There are two interesting points related to this. One is that despite the fact that you can create this value there is an ephemeral nature to it. If Google decides to change their algorithm for search engine optimization tomorrow all sorts of chaos might ensue. Secondly this very chaos probably discourages them from doing so. Once they’ve significantly changed it once, people will be less inclined to assign it the weight they currently do.

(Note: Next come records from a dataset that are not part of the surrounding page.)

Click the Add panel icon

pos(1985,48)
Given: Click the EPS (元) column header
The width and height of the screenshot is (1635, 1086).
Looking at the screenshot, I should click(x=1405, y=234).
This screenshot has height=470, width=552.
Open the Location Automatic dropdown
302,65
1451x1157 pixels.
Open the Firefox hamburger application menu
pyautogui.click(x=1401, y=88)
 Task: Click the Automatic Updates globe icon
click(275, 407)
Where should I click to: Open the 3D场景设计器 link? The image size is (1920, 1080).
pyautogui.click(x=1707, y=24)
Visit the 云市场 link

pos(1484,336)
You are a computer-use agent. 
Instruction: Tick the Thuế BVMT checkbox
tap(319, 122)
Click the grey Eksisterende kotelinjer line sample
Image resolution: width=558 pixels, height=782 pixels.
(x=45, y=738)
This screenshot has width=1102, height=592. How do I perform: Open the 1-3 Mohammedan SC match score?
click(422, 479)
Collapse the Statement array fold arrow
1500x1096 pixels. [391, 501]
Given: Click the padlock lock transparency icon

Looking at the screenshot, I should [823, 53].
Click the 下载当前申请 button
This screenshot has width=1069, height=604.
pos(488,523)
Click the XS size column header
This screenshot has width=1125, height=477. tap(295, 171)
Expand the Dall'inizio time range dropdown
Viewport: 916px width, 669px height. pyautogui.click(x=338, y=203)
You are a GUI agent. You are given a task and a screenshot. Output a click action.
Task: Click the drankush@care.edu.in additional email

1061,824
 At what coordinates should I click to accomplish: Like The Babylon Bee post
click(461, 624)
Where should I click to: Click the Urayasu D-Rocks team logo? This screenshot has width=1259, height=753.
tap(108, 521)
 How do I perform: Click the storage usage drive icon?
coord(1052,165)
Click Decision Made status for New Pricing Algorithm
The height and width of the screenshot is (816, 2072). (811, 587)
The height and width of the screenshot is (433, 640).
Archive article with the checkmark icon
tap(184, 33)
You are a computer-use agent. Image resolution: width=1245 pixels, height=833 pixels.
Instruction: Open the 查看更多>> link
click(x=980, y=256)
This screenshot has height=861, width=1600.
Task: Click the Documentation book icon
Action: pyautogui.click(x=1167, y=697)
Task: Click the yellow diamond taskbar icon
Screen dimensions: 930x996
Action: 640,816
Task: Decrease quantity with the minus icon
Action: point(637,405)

It is also noteworthy as mentioned in the eFactory article that Google retains the ability to punish people for abusing their system by assigning them a PageRank of 0. Thus even if you are linked to by quality inbound links, you would have no value as an outbound link and would show up last on their pages. While we have our suspicions that this is rarely used, especially in less than egregious cases, we also consider it wise to follow Google’s recommended practices and pursue the spirit of their system as opposed to trying to abuse it. This makes it unlikely that we will see the horrors of a huge drop in value based on external factors.

We were curious as to how often the PageRanks are updated. While we found plenty of people speaking authoritatively on the subject, we found their remarks less than credible. There appears to be a PageRank export that comes out periodically which affects the output shown on the Google Toolbar, but I see no reason to believe that coincides with any frequency in their actual updates. My guess would be they are updated more or less constantly. I think the question is probably not regimented in the first place and the result of other factors like when it spiders pages.

When you look at websites for sale today, one of the key statistics always listed is their Google PageRank. If that number were to suddenly become meaningless it would have a dramatic effect on the value of Internet Real Estate. As such we consider it fairly likely that it will at least remain a component of Google’s method of ranking web pages. As such we see it as a valid way to create value to attempt to optimize PageRank on our properties as well as numbers of views. There is of course a synergy to these two tasks, but they can be pursued in a variety of different ways.